Now lets our run SQL equilvalent where command again on the budget

In [21]:
df[df['budget'] > 30000000].head(2)
Out[21]:
adult belongs_to_collection budget genres homepage id imdb_id original_language original_title overview ... release_date revenue runtime spoken_languages status tagline title video vote_average vote_count
1 False NaN 65000000.0 [{'id': 12, 'name': 'Adventure'}, {'id': 14, '... NaN 8844 tt0113497 en Jumanji When siblings Judy and Peter discover an encha... ... 1995-12-15 262797249.0 104.0 [{'iso_639_1': 'en', 'name': 'English'}, {'iso... Released Roll the dice and unleash the excitement! Jumanji False 6.9 2413.0
5 False NaN 60000000.0 [{'id': 28, 'name': 'Action'}, {'id': 80, 'nam... NaN 949 tt0113277 en Heat Obsessive master thief, Neil McCauley leads a ... ... 1995-12-15 187436818.0 170.0 [{'iso_639_1': 'en', 'name': 'English'}, {'iso... Released A Los Angeles Crime Saga Heat False 7.7 1886.0

2 rows × 24 columns

There you go we got the where clause operation working now.
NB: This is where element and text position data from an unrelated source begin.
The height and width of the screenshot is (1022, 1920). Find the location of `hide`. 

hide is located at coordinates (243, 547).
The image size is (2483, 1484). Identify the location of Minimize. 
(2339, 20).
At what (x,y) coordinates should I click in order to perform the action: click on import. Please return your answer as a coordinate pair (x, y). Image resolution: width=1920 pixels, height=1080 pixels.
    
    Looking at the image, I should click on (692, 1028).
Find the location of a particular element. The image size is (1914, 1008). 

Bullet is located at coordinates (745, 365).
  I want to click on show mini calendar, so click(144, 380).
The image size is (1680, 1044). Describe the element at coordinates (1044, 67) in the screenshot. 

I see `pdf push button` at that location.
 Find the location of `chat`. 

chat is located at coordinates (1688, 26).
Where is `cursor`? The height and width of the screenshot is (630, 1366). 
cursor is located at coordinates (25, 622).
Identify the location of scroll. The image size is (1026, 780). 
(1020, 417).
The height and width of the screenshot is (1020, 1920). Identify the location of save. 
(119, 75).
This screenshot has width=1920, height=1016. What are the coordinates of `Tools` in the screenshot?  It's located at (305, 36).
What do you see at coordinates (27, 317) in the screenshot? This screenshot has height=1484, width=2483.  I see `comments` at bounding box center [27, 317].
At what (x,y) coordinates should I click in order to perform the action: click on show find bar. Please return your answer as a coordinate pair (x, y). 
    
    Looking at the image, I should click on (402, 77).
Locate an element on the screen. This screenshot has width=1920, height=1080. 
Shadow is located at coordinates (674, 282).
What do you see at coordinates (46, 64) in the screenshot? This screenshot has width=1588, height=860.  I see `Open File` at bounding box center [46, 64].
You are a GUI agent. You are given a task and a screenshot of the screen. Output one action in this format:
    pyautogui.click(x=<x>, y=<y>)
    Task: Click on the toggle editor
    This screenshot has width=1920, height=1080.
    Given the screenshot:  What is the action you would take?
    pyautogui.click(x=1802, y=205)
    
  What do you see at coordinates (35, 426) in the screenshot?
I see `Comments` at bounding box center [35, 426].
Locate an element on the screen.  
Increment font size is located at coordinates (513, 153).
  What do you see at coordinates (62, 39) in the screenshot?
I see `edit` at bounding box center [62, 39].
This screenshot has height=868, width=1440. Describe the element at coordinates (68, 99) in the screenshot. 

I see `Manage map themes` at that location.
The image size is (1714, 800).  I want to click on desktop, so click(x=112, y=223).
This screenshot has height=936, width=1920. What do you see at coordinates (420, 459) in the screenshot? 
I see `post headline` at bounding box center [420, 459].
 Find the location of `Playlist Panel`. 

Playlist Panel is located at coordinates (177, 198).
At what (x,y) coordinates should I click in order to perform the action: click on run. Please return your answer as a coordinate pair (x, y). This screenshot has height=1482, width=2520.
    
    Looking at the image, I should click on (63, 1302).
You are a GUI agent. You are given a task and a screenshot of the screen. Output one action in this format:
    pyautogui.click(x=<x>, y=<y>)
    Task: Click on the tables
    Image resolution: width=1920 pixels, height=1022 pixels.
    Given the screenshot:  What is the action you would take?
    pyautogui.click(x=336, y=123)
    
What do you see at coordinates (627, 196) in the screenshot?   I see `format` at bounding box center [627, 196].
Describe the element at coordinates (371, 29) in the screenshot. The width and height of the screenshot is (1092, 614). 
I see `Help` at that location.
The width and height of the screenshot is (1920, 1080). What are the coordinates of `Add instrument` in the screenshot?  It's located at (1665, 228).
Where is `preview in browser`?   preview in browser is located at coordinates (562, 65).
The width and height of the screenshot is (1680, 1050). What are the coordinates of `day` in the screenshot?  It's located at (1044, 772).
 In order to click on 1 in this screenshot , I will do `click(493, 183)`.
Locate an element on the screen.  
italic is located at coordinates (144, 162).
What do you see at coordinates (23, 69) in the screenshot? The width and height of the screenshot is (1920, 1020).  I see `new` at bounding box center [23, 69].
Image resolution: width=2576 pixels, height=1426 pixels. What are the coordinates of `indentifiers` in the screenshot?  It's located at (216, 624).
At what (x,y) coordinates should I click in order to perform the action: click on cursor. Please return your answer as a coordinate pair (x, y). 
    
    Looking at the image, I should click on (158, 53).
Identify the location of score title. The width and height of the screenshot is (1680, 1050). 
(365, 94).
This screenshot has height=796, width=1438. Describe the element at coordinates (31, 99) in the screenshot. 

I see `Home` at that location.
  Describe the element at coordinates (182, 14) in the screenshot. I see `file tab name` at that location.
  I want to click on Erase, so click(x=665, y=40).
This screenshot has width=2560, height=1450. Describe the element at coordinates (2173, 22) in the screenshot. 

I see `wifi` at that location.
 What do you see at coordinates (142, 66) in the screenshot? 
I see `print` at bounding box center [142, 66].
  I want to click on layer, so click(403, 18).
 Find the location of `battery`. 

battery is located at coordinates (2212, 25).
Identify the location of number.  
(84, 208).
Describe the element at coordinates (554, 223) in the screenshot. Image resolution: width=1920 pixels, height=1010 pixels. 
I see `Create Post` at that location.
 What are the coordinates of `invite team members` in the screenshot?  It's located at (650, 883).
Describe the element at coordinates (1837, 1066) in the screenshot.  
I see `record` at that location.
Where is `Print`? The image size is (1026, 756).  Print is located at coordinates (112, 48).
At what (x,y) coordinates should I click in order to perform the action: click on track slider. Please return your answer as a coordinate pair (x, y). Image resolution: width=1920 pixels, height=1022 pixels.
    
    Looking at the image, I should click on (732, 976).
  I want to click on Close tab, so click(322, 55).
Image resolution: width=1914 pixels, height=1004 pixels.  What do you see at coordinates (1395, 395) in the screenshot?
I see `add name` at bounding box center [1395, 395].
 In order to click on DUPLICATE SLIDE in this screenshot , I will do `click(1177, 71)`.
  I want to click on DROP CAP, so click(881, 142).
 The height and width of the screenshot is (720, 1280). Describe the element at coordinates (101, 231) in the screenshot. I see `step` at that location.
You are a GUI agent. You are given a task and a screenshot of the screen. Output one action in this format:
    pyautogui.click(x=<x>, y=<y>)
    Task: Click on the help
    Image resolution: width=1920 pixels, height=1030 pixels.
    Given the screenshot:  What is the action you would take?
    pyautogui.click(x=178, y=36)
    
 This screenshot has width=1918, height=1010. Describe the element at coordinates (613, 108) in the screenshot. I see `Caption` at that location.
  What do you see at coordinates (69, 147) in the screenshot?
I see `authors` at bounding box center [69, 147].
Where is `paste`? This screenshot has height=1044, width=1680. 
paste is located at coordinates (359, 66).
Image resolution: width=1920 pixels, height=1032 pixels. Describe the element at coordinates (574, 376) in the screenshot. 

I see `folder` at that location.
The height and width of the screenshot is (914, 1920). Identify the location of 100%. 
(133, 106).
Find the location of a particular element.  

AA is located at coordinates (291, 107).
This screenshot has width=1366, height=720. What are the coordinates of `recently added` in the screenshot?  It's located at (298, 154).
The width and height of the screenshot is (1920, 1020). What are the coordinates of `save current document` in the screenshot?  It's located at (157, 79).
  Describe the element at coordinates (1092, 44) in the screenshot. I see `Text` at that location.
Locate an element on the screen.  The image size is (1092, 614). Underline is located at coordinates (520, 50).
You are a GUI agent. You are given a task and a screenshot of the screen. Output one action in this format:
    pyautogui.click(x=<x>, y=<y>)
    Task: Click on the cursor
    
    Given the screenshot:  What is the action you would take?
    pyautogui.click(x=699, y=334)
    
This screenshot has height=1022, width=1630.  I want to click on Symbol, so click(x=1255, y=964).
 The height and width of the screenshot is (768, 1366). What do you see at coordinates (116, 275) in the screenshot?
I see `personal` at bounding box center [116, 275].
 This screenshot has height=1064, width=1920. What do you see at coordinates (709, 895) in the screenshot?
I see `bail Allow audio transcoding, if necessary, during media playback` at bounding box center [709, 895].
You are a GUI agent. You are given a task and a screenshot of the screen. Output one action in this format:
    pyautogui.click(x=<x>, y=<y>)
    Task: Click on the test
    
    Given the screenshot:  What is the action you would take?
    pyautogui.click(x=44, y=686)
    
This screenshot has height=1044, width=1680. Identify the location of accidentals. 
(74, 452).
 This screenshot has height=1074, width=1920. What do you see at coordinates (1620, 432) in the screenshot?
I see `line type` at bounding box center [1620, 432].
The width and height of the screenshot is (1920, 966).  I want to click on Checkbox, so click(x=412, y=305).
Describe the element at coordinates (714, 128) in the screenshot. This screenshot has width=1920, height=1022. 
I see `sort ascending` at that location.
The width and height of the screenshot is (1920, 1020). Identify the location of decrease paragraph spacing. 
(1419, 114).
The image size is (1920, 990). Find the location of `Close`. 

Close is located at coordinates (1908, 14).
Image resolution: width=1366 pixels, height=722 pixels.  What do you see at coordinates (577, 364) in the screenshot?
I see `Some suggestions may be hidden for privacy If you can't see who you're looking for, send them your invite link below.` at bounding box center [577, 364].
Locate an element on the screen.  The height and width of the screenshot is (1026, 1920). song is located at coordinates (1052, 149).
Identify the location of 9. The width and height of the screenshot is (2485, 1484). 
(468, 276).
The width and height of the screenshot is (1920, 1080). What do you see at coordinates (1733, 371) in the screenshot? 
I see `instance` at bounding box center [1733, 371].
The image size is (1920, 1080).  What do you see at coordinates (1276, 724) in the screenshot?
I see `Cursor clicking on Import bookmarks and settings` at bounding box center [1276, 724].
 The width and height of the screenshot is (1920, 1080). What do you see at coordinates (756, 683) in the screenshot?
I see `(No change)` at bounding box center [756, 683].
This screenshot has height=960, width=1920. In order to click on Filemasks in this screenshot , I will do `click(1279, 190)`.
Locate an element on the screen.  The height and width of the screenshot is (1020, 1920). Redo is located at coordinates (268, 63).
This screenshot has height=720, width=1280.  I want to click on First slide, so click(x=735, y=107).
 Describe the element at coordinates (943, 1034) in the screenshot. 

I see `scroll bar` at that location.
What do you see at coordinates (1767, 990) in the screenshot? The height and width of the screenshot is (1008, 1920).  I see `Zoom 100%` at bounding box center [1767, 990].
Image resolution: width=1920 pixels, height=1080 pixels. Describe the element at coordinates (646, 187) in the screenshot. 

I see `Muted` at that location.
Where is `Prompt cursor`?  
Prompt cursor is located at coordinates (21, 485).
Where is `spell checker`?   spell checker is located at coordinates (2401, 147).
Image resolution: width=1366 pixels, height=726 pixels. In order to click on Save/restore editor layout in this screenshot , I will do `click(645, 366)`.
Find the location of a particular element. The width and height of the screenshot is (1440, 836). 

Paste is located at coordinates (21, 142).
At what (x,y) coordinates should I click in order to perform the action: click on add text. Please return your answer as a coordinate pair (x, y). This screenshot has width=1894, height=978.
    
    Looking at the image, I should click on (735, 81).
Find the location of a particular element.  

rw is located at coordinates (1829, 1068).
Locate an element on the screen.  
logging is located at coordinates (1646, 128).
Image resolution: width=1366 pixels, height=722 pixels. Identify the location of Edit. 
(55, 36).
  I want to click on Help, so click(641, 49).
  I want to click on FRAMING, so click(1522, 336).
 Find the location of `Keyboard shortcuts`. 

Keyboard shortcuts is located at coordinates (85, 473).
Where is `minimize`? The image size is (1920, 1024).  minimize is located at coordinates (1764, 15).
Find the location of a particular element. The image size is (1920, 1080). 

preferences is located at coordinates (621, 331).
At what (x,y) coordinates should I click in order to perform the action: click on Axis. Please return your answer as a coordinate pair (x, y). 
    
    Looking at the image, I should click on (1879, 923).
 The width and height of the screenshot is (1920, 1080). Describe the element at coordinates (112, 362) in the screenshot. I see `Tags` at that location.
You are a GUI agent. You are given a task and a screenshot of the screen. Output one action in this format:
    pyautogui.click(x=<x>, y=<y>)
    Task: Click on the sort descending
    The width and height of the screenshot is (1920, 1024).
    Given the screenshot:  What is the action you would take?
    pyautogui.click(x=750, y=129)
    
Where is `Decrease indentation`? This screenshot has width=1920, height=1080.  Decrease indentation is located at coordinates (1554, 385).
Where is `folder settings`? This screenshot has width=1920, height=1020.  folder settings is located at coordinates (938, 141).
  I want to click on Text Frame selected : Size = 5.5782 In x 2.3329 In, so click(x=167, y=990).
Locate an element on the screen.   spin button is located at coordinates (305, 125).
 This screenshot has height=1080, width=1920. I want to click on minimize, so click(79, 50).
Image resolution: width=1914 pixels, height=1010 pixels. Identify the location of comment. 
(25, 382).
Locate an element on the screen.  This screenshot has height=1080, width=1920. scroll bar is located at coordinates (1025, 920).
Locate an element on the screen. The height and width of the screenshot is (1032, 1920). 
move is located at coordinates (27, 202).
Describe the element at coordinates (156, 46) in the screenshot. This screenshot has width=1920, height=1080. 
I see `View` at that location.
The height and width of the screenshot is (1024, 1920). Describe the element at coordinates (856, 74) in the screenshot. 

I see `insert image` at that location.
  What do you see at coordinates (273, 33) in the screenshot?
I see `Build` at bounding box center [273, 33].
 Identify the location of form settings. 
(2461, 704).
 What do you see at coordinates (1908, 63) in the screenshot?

It takes a while to get used to Pandas commands. If you want to still use SQL commands in Pandas , there is a library to do that as well which is pandasql

How to run SQL commands "select" and "where" using pandasql

Lets import the library pandasql first

In [22]:
import pandasql

I got following error...

ModuleNotFoundError: No module named 'pandasql'

Lets install the library first and import again

In [23]:
!pip install pandasql
In [24]:
import pandasql

Lets try SQL select statement now using pandasql now

In [28]:
pandasql.sqldf("SELECT * FROM df LIMIT 1;", globals())
Out[28]:
adult belongs_to_collection budget genres homepage id imdb_id original_language original_title overview ... release_date revenue runtime spoken_languages status tagline title video vote_average vote_count
0 False {'id': 10194, 'name': 'Toy Story Collection', ... 30000000.0 [{'id': 16, 'name': 'Animation'}, {'id': 35, '... http://toystory.disney.com/toy-story 862 tt0114709 en Toy Story Led by Woody, Andy's toys live happily in his ... ... 1995-10-30 373554033.0 81.0 [{'iso_639_1': 'en', 'name': 'English'}] Released None Toy Story 0 7.7 5415.0

1 rows × 24 columns

Ok, now lets try the SQL statement including "where" clause

In [29]:
pandasql.sqldf("SELECT * FROM df where budget > 30000000 LIMIT 1 ;", globals())
Out[29]:
adult belongs_to_collection budget genres homepage id imdb_id original_language original_title overview ... release_date revenue runtime spoken_languages status tagline title video vote_average vote_count
0 False None 65000000.0 [{'id': 12, 'name': 'Adventure'}, {'id': 14, '... None 8844 tt0113497 en Jumanji When siblings Judy and Peter discover an encha... ... 1995-12-15 262797249.0 104.0 [{'iso_639_1': 'en', 'name': 'English'}, {'iso... Released Roll the dice and unleash the excitement! Jumanji 0 6.9 2413.0

1 rows × 24 columns

There u go we got the results using SQL exact statement in Python Pandas.